Non-Terrestrial Networks:
Planning and Integration
Non-Terrestrial Networks (NTN) extend 5G connectivity beyond the reach of ground-based infrastructure, using satellites, High-Altitude Platform Stations (HAPS), and Unmanned Aerial Vehicles (UAVs) as airborne base stations. 3GPP formalized NTN integration into the 5G NR standard with Release 17, creating a unified radio interface that spans from LEO orbit to maritime vessels on the ocean's surface.
What Are Non-Terrestrial Networks?
An NTN is any radio access network that uses an airborne or spaceborne platform as the radio node. The platforms range enormously in altitude, coverage footprint, and propagation characteristics — from LEO satellites at 550–2,000 km altitude to HAPS at 20 km to UAVs at a few hundred meters.
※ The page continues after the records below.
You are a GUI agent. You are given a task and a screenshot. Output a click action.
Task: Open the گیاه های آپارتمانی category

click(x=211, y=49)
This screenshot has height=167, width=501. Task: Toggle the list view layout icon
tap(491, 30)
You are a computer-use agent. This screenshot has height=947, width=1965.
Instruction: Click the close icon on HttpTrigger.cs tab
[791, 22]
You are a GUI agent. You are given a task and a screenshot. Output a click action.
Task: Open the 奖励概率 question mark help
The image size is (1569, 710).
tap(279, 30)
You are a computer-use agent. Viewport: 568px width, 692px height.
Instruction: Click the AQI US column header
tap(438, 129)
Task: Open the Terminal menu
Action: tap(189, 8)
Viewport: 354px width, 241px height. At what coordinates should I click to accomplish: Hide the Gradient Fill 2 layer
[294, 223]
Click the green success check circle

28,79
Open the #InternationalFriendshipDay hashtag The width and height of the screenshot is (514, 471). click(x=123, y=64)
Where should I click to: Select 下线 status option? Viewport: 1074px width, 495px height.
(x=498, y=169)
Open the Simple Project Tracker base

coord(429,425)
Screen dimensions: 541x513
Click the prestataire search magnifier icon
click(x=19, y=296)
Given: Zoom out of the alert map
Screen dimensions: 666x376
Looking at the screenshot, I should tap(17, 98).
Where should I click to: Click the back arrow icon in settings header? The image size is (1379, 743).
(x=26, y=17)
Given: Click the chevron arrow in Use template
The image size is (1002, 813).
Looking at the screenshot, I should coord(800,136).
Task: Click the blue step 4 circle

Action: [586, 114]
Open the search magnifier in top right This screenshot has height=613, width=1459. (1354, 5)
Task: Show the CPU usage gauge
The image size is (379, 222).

What they share is the ability to provide coverage where terrestrial infrastructure is economically or physically impractical: remote rural areas, oceans, polar regions, and disaster zones.
The three NTN orbital regimes — LEO, MEO, and GEO — differ fundamentally in coverage area, latency, and link budget characteristics.
LEO (Low Earth Orbit) — 550 to 2,000 km
LEO satellites are the primary NTN platform for broadband internet (Starlink, OneWeb, Amazon Kuiper) and for 3GPP NTN integration. Their relatively low altitude produces lower free-space path loss (roughly 148–168 dB at 2 GHz vs 190+ dB for GEO), enabling direct-to-device connectivity with unmodified smartphones. The trade-off is that a single LEO satellite has a ground-track velocity of ~7.5 km/s, meaning it sweeps across the sky in 8–12 minutes and produces Doppler shifts up to ±48 kHz at L-band. Large constellations (hundreds to thousands of satellites) provide continuous coverage by ensuring a satellite is always above the minimum elevation angle.
MEO (Medium Earth Orbit) — 2,000 to 35,000 km
MEO satellites (GPS, Galileo, O3b mPOWER) occupy the middle ground: each satellite covers a larger footprint than LEO (reducing constellation size), while propagation delay (30–150 ms one-way) remains acceptable for interactive broadband — unlike GEO. O3b mPOWER targets maritime and enterprise connectivity with steerable spot beams that track vessels.
GEO (Geostationary Earth Orbit) — 35,786 km
GEO satellites appear stationary from the ground, which simplifies antenna pointing and eliminates Doppler shift. But their 35,786 km altitude produces ~270 ms one-way propagation delay — incompatible with real-time voice and gaming without TCP protocol adaptation. GEO remains dominant for broadcast (DVB-S2) and for backhaul links where latency is tolerable.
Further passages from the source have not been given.